Storm-2139 and LLMjacking

In January 2025, Microsoft's Digital Crimes Unit filed a federal lawsuit naming seven individuals across Iran, the UK, Hong Kong, and Vietnam for a coordinated Azure OpenAI attack campaign. The operation, attributed to Storm-2139, scraped Azure API keys from public GitHub repositories and phishing campaigns, then resold access to the stolen accounts.

The technical execution was precise. The group built a tool called de3u, a DALL-E 3 frontend with a built-in reverse proxy routed through Cloudflare to avoid origin detection. A second tool, OAI Reverse Proxy, tunneled traffic through a domain they controlled. Once they had a valid 52-character Azure API key, attackers ran GetCostAndUsage API calls within 9 to 17 minutes to assess account value before exposure. Victims faced both unexpected billing charges and content policy violations attached to their accounts for content they never generated.

The mitigation is complete: disable local authentication (disableLocalAuth: true in the ARM or Bicep template) and switch to Microsoft Entra ID with Managed Identity. API keys cannot be stolen if they are never issued.

CVE-2025-53767: SSRF to Privilege Escalation

Azure OpenAI Services has a documented Server-Side Request Forgery vulnerability, catalogued as CVE-2025-53767 (CWE-918). The flaw results from insufficient validation of user-supplied input used to construct server-side requests. An attacker who can trigger the SSRF can direct requests to the Azure Instance Metadata Service (IMDS), the internal endpoint at 169.254.169.254 that returns bearer tokens for the managed identity attached to the Azure resource.

Obtaining those tokens allows the attacker to make authenticated Azure Resource Manager API calls with the permissions of the Azure OpenAI managed identity. If that identity was improperly assigned an Owner or Contributor role at subscription scope (a common misconfiguration), the result is full tenant takeover.
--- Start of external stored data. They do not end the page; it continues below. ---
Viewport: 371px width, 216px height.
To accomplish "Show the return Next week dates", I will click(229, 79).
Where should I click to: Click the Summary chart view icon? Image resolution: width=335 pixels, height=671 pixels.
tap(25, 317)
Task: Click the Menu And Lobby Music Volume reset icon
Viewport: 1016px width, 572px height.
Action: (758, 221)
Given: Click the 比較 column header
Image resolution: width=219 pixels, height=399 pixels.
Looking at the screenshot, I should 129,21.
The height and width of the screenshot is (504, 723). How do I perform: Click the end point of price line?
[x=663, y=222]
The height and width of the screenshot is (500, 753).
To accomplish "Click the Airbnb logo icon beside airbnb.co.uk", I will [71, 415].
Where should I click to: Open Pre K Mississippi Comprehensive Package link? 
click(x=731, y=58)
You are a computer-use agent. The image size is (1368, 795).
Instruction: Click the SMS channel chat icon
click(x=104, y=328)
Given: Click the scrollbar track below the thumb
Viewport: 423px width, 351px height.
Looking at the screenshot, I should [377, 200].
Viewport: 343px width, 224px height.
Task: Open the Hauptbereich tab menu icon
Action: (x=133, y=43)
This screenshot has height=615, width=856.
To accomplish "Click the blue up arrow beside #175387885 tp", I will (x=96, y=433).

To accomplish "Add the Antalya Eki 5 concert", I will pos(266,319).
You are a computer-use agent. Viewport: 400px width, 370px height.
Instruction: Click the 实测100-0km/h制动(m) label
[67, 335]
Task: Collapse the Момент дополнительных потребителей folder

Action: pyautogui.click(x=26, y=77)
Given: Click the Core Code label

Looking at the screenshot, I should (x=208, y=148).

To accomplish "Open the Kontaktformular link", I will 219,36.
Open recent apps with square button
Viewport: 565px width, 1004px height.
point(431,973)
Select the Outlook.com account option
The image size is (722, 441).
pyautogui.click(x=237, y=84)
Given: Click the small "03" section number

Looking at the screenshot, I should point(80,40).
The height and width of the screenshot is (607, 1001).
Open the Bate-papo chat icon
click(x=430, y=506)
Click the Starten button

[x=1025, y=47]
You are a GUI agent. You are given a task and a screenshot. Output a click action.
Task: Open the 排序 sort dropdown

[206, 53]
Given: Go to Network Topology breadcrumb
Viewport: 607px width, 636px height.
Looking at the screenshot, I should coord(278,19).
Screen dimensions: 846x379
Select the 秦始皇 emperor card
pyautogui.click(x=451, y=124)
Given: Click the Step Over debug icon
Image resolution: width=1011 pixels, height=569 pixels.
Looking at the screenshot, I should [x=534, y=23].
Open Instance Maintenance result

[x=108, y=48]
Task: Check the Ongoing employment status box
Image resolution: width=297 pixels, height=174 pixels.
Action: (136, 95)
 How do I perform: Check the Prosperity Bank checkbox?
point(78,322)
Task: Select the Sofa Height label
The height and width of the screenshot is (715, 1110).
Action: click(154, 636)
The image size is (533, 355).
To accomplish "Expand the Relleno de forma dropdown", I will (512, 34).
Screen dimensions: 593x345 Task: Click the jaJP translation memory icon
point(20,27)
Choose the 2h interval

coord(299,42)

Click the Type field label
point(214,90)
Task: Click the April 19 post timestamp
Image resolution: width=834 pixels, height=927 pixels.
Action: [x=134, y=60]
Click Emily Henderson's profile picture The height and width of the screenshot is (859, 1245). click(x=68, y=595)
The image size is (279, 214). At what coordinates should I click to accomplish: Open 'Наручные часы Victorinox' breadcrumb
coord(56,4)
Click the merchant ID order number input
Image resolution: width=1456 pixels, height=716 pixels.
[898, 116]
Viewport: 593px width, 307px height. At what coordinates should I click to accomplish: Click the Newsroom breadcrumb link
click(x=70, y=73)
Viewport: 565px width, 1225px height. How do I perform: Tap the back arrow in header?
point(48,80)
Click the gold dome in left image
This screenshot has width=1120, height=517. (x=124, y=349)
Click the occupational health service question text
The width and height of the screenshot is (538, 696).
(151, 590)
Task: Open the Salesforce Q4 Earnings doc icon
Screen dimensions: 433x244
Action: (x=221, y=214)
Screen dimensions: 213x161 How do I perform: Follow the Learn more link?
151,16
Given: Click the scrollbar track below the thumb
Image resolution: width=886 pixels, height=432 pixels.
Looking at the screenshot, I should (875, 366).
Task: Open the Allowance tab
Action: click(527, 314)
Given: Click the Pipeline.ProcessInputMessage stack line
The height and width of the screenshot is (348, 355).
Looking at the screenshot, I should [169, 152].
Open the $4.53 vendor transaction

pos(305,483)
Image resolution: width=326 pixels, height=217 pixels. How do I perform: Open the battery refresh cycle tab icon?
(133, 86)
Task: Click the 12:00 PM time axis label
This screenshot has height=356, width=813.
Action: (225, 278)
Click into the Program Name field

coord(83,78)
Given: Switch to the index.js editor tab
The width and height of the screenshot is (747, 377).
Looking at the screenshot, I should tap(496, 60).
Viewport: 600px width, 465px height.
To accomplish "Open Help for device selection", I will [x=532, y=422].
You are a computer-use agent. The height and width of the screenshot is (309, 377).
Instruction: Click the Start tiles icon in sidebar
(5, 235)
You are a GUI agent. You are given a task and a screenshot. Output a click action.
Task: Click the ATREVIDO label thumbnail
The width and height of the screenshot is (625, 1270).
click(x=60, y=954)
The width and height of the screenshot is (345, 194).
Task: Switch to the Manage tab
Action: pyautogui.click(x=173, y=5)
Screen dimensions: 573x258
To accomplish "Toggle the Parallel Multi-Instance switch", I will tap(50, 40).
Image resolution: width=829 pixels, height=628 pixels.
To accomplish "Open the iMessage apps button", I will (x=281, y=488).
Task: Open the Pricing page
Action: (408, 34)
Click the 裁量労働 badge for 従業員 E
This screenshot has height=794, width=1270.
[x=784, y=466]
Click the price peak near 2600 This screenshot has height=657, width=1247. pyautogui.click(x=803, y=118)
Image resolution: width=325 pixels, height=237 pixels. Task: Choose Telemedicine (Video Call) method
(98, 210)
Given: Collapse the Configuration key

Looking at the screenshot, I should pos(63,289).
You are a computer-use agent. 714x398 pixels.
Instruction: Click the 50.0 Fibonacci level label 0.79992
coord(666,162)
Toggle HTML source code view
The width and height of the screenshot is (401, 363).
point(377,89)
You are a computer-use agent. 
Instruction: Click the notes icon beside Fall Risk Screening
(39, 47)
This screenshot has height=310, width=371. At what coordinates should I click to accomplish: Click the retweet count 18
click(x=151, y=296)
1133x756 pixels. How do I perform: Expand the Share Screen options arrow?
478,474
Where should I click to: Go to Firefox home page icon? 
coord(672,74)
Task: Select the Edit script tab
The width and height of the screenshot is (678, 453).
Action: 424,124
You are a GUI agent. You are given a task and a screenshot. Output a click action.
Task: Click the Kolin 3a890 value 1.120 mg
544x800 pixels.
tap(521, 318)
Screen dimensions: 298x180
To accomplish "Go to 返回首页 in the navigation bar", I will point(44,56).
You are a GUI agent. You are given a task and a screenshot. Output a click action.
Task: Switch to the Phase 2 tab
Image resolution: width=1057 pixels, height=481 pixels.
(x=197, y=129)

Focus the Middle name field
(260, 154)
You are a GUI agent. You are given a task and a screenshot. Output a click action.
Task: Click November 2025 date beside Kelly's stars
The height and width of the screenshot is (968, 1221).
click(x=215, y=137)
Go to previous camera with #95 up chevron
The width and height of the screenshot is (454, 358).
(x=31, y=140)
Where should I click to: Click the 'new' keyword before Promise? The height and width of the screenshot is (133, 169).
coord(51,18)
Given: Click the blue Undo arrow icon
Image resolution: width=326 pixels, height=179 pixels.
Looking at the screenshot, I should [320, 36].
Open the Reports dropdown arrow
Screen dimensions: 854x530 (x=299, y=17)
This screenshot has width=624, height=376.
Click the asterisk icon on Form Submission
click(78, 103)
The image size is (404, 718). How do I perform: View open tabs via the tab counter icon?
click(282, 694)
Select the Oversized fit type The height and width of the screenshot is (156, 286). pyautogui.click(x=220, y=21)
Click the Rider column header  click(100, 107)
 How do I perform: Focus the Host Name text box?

Patch status and full CVSS score were not publicly disclosed at time of writing. The immediate defensive action is network-layer restriction: configure the Azure OpenAI private endpoint and disable public network access so the resource cannot reach arbitrary endpoints.

Content Filter Bypass

In October 2024, Mindgard disclosed two vulnerabilities in Microsoft's Azure AI Content Safety Service that allowed attackers to bypass content filtering entirely before the protected model received the request. Microsoft reduced the impact through partial patching. The disclosure confirmed what security researchers have observed more broadly: content filters are probabilistic controls, not deterministic blockers. Treating Azure OpenAI content filters as a security boundary rather than a risk reduction layer is the category error that leads to compliance failures.

Authentication and Identity Configuration

Azure OpenAI supports four authentication methods. Only two should appear in production enterprise deployments.

API Keys (Subscription Keys): 52-character alphanumeric tokens that grant full access to the Azure OpenAI resource. They require no user context, cannot be scoped to specific operations, and are the primary credential type stolen in LLMjacking campaigns. Disable them.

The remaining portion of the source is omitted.